Congress has singled out the SES for structural reform in recent years. But it has passed only piecemeal measures, notably legislation to make it easier for the VA to fire its senior executives. But the negative attention, added to the stress of managing through tight budgets and pay constraints, might deter up-and-coming employees from filling the SES vacancies predicted to occur as baby boomers retire, the former officials said.

“If we don’t shape the dialogue, it will turn into a more negative conversation,” said former DoD official Beth McGrath. “You had a room full of people who care deeply about this and are worried that in the near term, we won’t have the people with the right knowledge, skills and abilities to drive an efficient and effective government unless we do something. That ‘we’ is the executive branch and the legislative branch.”

That might seem like an insurmountable challenge, given relations between congressional leaders and the White House these days. But there are plenty of improvements that the executive branch could make on its own, Sanders said.

Among them:

Making it easier for senior executives to rotate positions

Sponsors of the 1979 law creating the SES envisioned a mobile cadre of top managers moving from office to office as needed. That hasn’t happened. The White House or Office of Personnel Management could set up an “enabling mechanism,” perhaps in the form of an exchange program, to encourage SES members to move around, Sanders said.

Updating the list of skills required to join the SES

Candidates should be evaluated on their abilities to manage complexity and risk and deal with transparency, Sanders said. “OPM could add those to the list of competencies that they use to assess executives tomorrow.”

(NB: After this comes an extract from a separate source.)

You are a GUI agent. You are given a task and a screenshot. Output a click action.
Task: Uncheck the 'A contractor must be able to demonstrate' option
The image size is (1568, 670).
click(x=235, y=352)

It could also require candidates to demonstrate their skills, rather than simply describing them in essays. OPM could extend the probationary period for new senior executives from one to two years, Sanders said.

The White House has been quiet on the subject, but that could change soon. Next month, President Barack Obama will host a gathering of SES members for the first time in his presidency. He had proposed changes to the SES in his most recent budget plan, released earlier this year.